GTFS-rt offers the opportunity for application developers to create a mobile app that can function across a large number of cities and agencies, and for practitioners and researchers to be able to easily study and compare actual system performance across different transit systems using the same tools, without the overhead of manually transforming data into a consistent format. Having real-time transit data available in a common format is a key pillar for real-time multimodal information systems.
Quality is important!
Of equal importance to data availability, however, is data quality. In fact, accuracy of real-time information is a key concern of transit riders. A survey of riders of a mobile transit app showed that 84% rely solely on real-time information instead of using the schedule⁴. Errors in predictions create a negative perception of the mobile app providing the information as well as the transit agency. For example, 74% of surveyed Puget Sound transit riders considered a difference between actual and estimated arrival times greater than 4 minutes as an “error”. In addition, 9% of surveyed riders said that they took the bus less often due to errors they experienced⁴. Prediction errors can also lead to reduced system performance if operations is making decisions based on this data.
We need better tools
The GTFS-rt format is relatively new, and, as with any emerging data format, challenges quickly emerge. One key challenge is that while the GTFS format for schedule data has several open-source GTFS feed validators, no such open validation tool has existed for GTFS-rt.

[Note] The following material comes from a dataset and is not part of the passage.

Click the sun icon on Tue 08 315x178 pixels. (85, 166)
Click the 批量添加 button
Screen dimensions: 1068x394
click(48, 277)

The process to manually identify and troubleshoot problems in GTFS-rt feeds can be extremely time consuming due to the scale and frequency of rapid change. For example, in November 2017 Massachusetts Bay Transportation Authority (MBTA) in the Boston, Massachusetts area had a GTFS dataset that contained 71,260 trips and 1,809,833 stop time records. MBTA’s GTFS-realtime feed contained data for 489 vehicles with independent arrival or departure predictions for most stops on active trips that is refreshed around every 5 seconds. Additionally, the process to examine feeds requires a significant amount of expertise with the GTFS and GTFS-rt specification, which limits the number of people that can evaluate a feed for potential problems.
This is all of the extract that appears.